Numpy Histogram API:

We have implemented the numpy histogram API. https://numpy.org/doc/stable/reference/routines.statistics.html

Numpy Financial API:

We have implemented the latest numpy financial API with full support of decimal data types. https://numpy.org/numpy-financial/latest/

Future plans include support for:

System.Objects - A really cool feature.

As the base class of all .NET classes, System.Object can hold anything.

You can mix and match data types within the same ndarray such as Int32, Floats, BigInts, strings or custom data objects. If you try to perform math or comparision operations on these objects we do our best effort to make the operation work. If you try something like dividing a string by a integer, the system will throw an exception to let you know it can't be done.

Most NumPy operations have been shown to work really well with these object arrays. We were pleasantly suprised by how well it worked. Check out the latest unit tests for examples of what can be done.

It is very possible to build custom data types and have them processed by the NumpyDotNet system. If you want the ability to add an integer to your custom data object or to add two custom data objects together, simply define your custom data object class to overide the + sign. This holds true for all of the operators allowed by the C# language (https://docs.microsoft.com/en-us/dotnet/csharp/language-reference/operators/operator-overloading).

Please see our latest unit tests and sample apps for examples on how to build custom data types with object arrays.

Accessing the underlying array

We have extended the Numpy API to allow you to access the underlying System.Array type data.
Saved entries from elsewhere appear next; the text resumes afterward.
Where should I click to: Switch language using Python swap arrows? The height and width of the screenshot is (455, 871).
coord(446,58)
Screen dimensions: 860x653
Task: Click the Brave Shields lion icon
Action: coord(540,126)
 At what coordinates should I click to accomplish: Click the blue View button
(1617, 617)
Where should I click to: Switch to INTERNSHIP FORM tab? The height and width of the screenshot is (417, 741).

ndarray O = np.arange(0, 12, dtype: np.Int32);  // create Int32 ndarray   
ndarray A = (ndarray)O["2:6"];                  // create a view of this middle 4 elements, starting at index 2   

Int32[] O1 = O.AsInt32Array();                  // Int32[] {0,1,2,3,4,5,6,7,8,9,10,11}  reference to real data   
Int32[] A1 = A.AsInt32Array();                  // Int32[] {2,3,4,5}  The view was copied into a new array.   
Int16[] A2 = A.AsInt16Array();                  // Int16[] {2,3,4,5}  The view was copied into a new array.   

Accessing a scalar return value

Many Numpy operations can return an ndarray full of data, or a single scalar object if the resultant is a single item. Python, not being a strongly typed language, can get away with that. .NET languages can't. .NET functions need to specify the exact return type. In most cases, our API will always return an ndarray, even if the resultant is a single data item. To help with this issue, we have extended the ndarray class to have the following APIs.

ndarray A = np.array(new int[] {1,2,3});  

int I1 = (int)A.GetItem(1);  // I1 = 2;  
A.SetItem(99, 1);  
int I2 = (int)A.GetItem(1);  // I2 = 99;  

NEW FEATURE! We now support explicit casting of numpy arrays 0 index element to specific data types. For example:

ndarray A = np.array(new int[] {1,2,3});  

int I1 = (int)A;        // I1 = 1  
int I2 = (double)A;     // throws an exception because the data is not a double  

Array Slicing

Numpy allows you to create different views of an array using a technique called (array slicing). As an interpreted language, python can use syntax that C# can't. This necessitates a small difference in NumpyDotNet.

In the example of python slicing array like this:

A1 = A[1:4:2, 10:0:-2]    

NumpyDotNet supports the slicing syntax like this:

var A1 = A["1:4:2", "10:0:-2"];  

or like this:

var A1 = A[new Slice(1,4,2), new Slice(10,0,-2)];  

In the example of python slicing array with index like this:

A1 = A[1:4:2, 2]    

NumpyDotNet supports the slicing syntax like this:

var A1 = A["1:4:2", 2];  

or like this:

var A1 = A[new Slice(1,4,2), 2];  

We also support Ellipsis slicing:

var A1 = A["..."];  

Documentation

We have worked hard to make NumpyDotNET as similar to the python NumPy as possible. We rely on the official NumPy manual.